A patient who schedules an appointment for a red eye could walk through the door with any number of ocular issues. This month’s feature articles hit the highlights: allergy, infection, dry eye, scleritis and episcleritis, to name only a few. But some patients still call their primary care provider for a red eye, especially if the patient is a child. Many parents aren’t aware of where to take their children when they have ‘pink eye.’
We must continue to educate patients—starting with each parent or patient who enters our offices—on our services beyond the basic refraction that once defined us. We have to directly or indirectly convey to our patients that we manage anything related to the eyes, including “red eyes” and children. In addition to managing garden-variety conjunctivitis most effectively, we can also ensure that it is not an iritis, preceptal cellulitis, episcleritis, keratitis or some other potential differential diagnosis that could be more painful and problematic.
Optometrists also know to look for systemic findings in patients who present with conjunctivitis. The most common causes of bacterial conjunctivitis in children, for example, include Haemophilus influenza and Streptococcus pneumonia. Unlike adult conjunctivitis, which is most commonly caused by Staphylococcus, the pathogens in childhood conjunctivitis cause a significant number of systemic issues, including otitis, preceptal cellulitis and, in rare cases, encephalitis.
The first step when examining a child with conjunctivitis is checking their temperature and questioning the parents regarding systemic findings. A fever, ear infection, malaise or upper respiratory infection warrants systemic treatment, and only then would a referral to the pediatrician be best. The presence of a reddish sheen around the eyes indicates preceptal cellulitis and requires oral antibiotics in addition to topical treatment—something optometrists can handle.
|Although this patient had no complaints, his optometrists found a large retinal lesion during the dilated exam, later diagnosed as malignant choroidal melanoma.
Beyond the Ocular Surface
Now is a critical time for optometry to educate the masses. It is always in our interest to educate about the technology we use and the conditions we can treat, including everything from a common conjunctivitis to the most critical and rare findings. It may be ‘pink eye’ or another basic issue that brings them in; once they’re in the chair, however, we can truly play a life-changing role.
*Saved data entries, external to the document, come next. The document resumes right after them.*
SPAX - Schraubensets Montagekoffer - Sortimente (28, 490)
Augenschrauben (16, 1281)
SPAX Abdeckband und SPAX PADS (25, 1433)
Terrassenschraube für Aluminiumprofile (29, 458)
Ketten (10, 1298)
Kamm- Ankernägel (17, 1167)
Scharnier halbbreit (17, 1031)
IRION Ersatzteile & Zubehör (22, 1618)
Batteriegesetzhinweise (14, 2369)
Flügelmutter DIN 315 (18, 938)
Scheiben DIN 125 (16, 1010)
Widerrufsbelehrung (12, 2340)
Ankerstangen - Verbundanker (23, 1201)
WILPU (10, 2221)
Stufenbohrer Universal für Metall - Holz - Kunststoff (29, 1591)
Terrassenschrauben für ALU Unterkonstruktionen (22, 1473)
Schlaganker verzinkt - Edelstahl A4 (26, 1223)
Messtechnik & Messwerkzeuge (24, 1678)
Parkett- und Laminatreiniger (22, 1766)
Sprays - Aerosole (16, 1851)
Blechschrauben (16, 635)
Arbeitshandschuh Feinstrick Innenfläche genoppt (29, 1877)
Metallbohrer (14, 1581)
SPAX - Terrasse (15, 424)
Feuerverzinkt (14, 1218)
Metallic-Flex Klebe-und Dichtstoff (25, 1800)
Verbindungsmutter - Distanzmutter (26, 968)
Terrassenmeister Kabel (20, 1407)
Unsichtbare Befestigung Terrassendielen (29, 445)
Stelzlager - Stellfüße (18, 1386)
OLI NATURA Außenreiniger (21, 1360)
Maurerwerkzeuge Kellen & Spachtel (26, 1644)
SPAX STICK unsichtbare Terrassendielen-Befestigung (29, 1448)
Take a recent 50-year-old patient. He presented to a local optometrist simply because of symptoms related to presbyopia. He measured 20/20+ OD and OS. Because it was his first exam with an optometrist, he was dilated and received a comprehensive exam. The OD captured the image provided here, and immediately referred him to our retina specialty practice for further evaluation. Fundus exam revealed a large lesion, OCT imaging confirmed the presence of serous fluid, autofluorescence confirmed lipofuscin over the lesion and ultrasound confirmed a diameter of more than 3mm. All of this led to a confirmed diagnosis of a malignant choroidal melanoma.
Though he was referred to our specialty practice, every one of these tests could have been conducted by the primary eye care provider. OCTs are commonplace in optometry, as are ultra-widefield imagers and dilated fundus exams. Even B-scan ultrasounds are now inexpensive and have great image resolution.
This is just one more example of why it is so important to educate our patients about our knowledge, training and capabilities. Without optometric intervention, this melanoma would surely have resulted in devastating consequences.